See if you recognize some of these suggestions you have heard from others on how to deal with holding people accountable:
“Be clear on action items, crystal clear.” It never worked for me. I mean, how much more clear can you get?
“Follow up regularly.” It’s exhausting to follow up regularly. Not only would I be totally drained, but it would slow me down, and I would get upset with the person I had to constantly follow up with.
“Share the brutal truth and then coach.” Who wants to do that? The brutal truth hurts. I mean, are you supposed to hit your employee over the head and then coach them to regain their consciousness?
Guilty as I may be, I tried doing all of those things when I was a manager years ago, and they didn’t help.
So, what is the answer? What are leaders supposed to do when they are being coached and trained to believe that accountability and ownership are critical attributes of a successful leader?
The solution is emotional connection.
The best accountability is when it is self-motivated and self-driven. When a person is not following through, it’s not because they aren’t accountable, it’s because they are stuck. They have lost their emotional connection with their leader and/or peers. They feel disconnected, stressed, isolated, disengaged and are no longer motivated to do their part in the project. Their brain is not functioning because it’s saying, “I am all alone. I am not safe.”

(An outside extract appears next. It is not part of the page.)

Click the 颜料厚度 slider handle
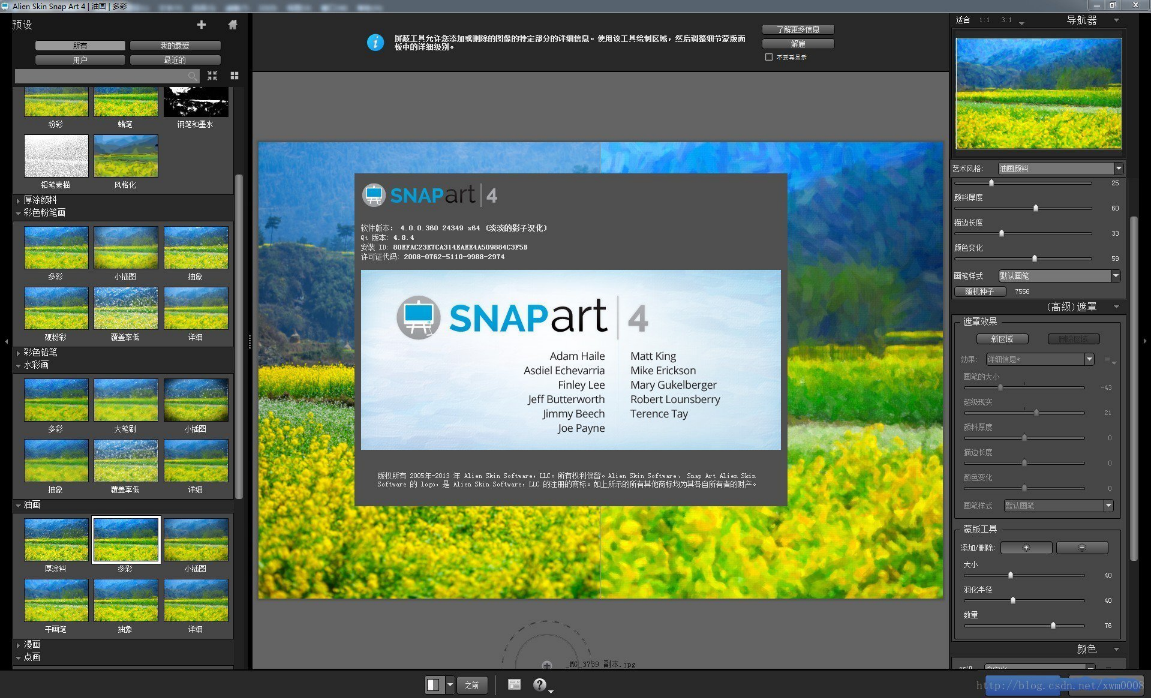 click(1035, 208)
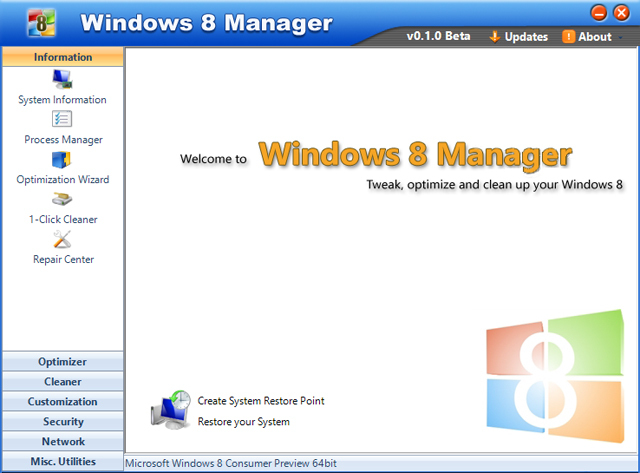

Emotional connection is the most powerful motivational force in our brain. It’s a survival code. When we feel as though we’re undervalued or unimportant by people we depend on, our brain goes into a panic. This panic interrupts our ability to perform.

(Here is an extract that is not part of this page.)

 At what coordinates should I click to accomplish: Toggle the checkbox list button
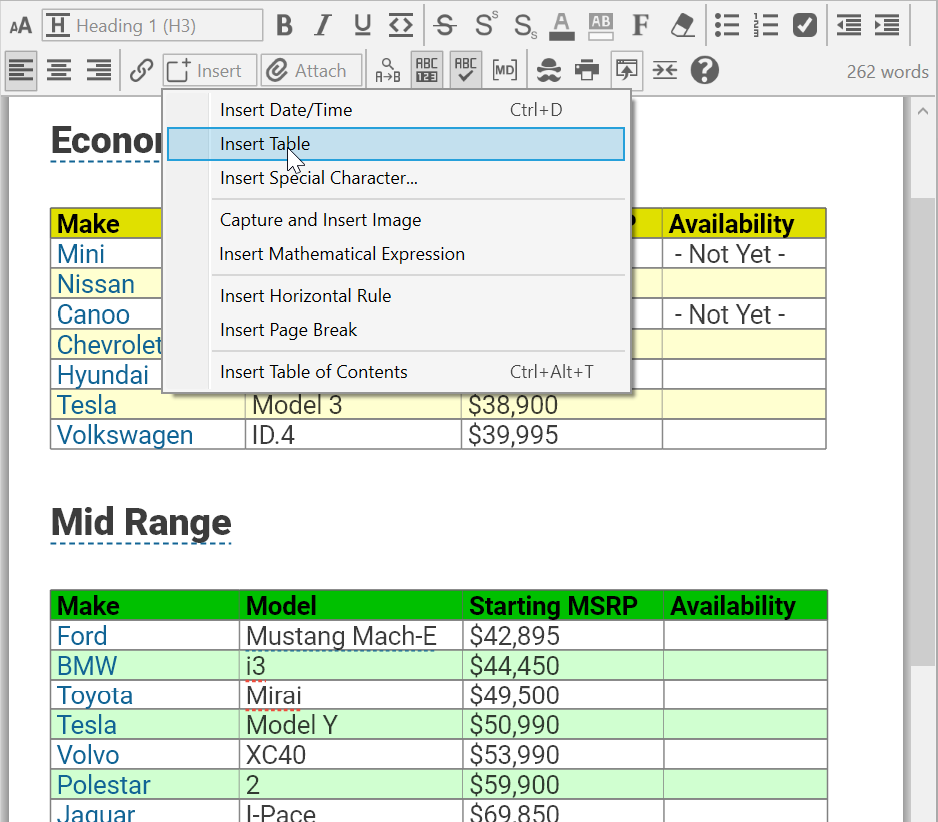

Then, we start to use ineffective strategies to reconnect. However, when we don’t know how to identify what is that we need, we start to push for connection, which comes off as complaining, criticizing or judging. Or, we withdraw and disengage. In both cases, we get stuck.
When I work with leaders who struggle with holding their people accountable, I reframe the lack of accountability in terms of the being stuck in a negative cycle. Through the process of emotional connection, or EmC, I create psychological safety for all parties involved to bring them together and identify where the disconnect happened and what they need to reconnect.

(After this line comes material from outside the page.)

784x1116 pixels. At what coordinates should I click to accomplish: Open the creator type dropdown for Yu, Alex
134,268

Think about it. When people are hired, they are motivated, excited, and accountable. No one has to run after them to get things done. It is only when something triggers them and they don’t know how to address it that they start to step into the negative cycle. Once they are in the cycle, triggers continue to occur, creating more and more disconnect and distance and impacting their motivation to perform even further.
When there is an accountability issue, address it with emotional connection.
First, create safety by validating and processing the other person’s emotions. Then, identify triggers and fears and help them articulate their needs. This allows them to be more aware of what happened and how they got stuck in a negative cycle. Once they feel safe, structure a bonding conversation where they can share their vulnerability on what triggered them and how they got disconnected so you can meet each other’s needs.
I once worked with an executive team and the VP of Sales came in and said, “I don’t have any time. I am very busy. I can’t take any more assignments, and I am not even sure why I am here at this meeting.” After about two hours, when we were able to access his emotions (he felt unimportant and undervalued), help him process it, address his needs and reconnect him with the executive team, he started volunteering to help and take on more assignments. I was stunned. No one was asking him to do anything. He was the one who was taking the initiative to say, “Oh, I can help you with that. I’d love to be included in that. Let’s work together on this.”
You could call it a change in a relationship, a shift in dynamics or something else. But you can also call it a moment of bonding, and it moves me just as it moves the people who are doing the process.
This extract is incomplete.